▶ **AIM OF THE EXERCISE**: Copy out each of the lines below that contains the word "screenshot".

▶ **EXERCISE INPUTS**:
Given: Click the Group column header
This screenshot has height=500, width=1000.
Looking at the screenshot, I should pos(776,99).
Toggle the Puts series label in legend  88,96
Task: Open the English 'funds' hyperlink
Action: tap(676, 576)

==

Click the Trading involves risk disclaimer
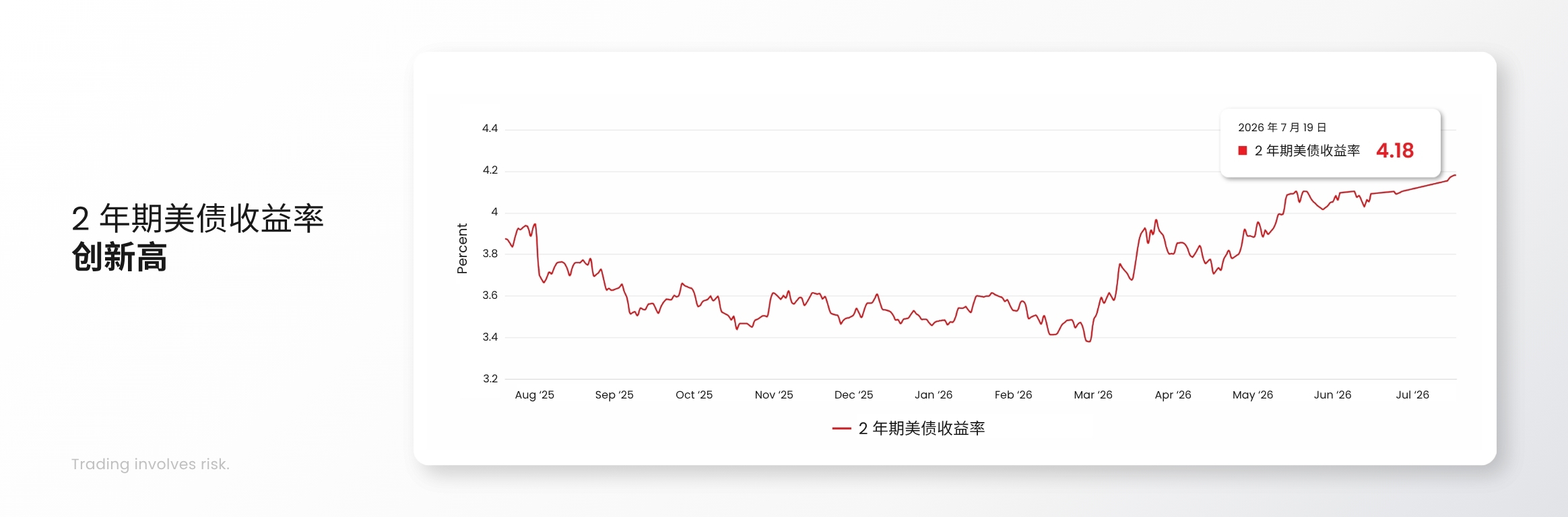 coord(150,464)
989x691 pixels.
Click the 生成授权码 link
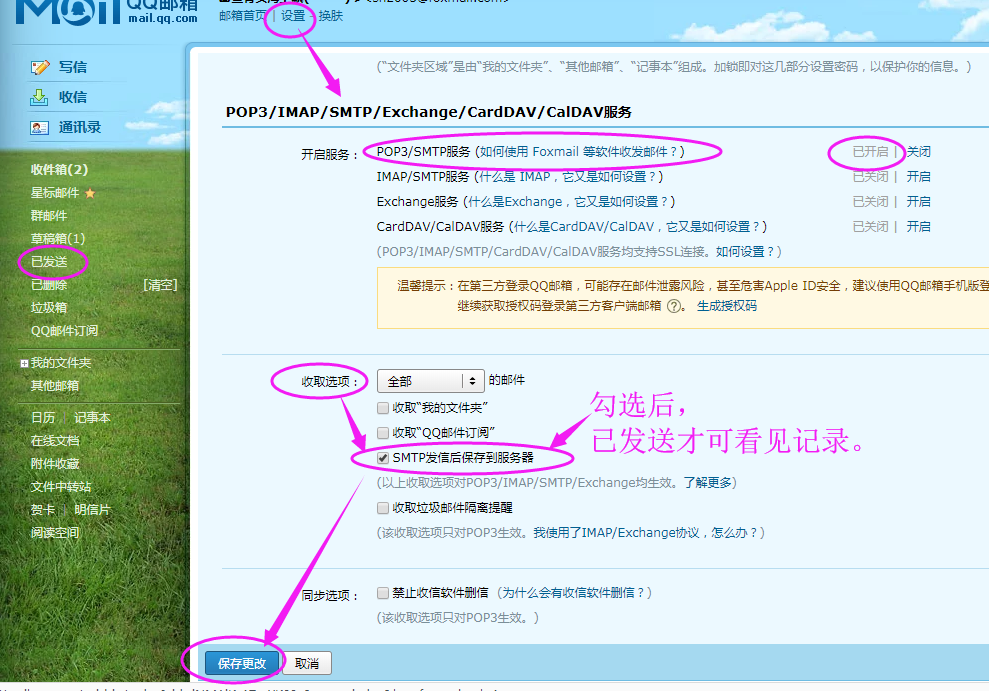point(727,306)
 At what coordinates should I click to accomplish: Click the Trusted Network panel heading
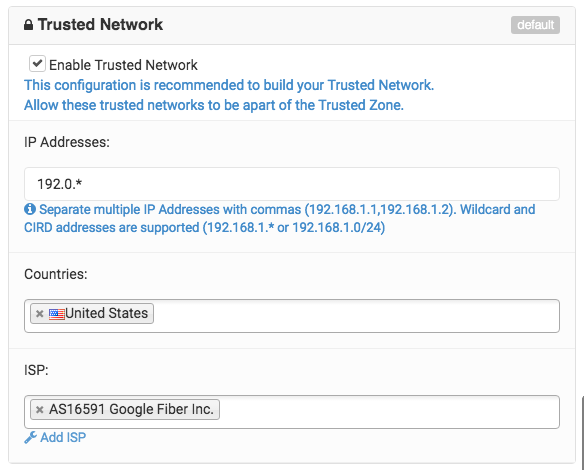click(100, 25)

▶ **WRITTEN RESPONSE**:
This screenshot has height=500, width=1000.
Looking at the screenshot, I should pos(776,99).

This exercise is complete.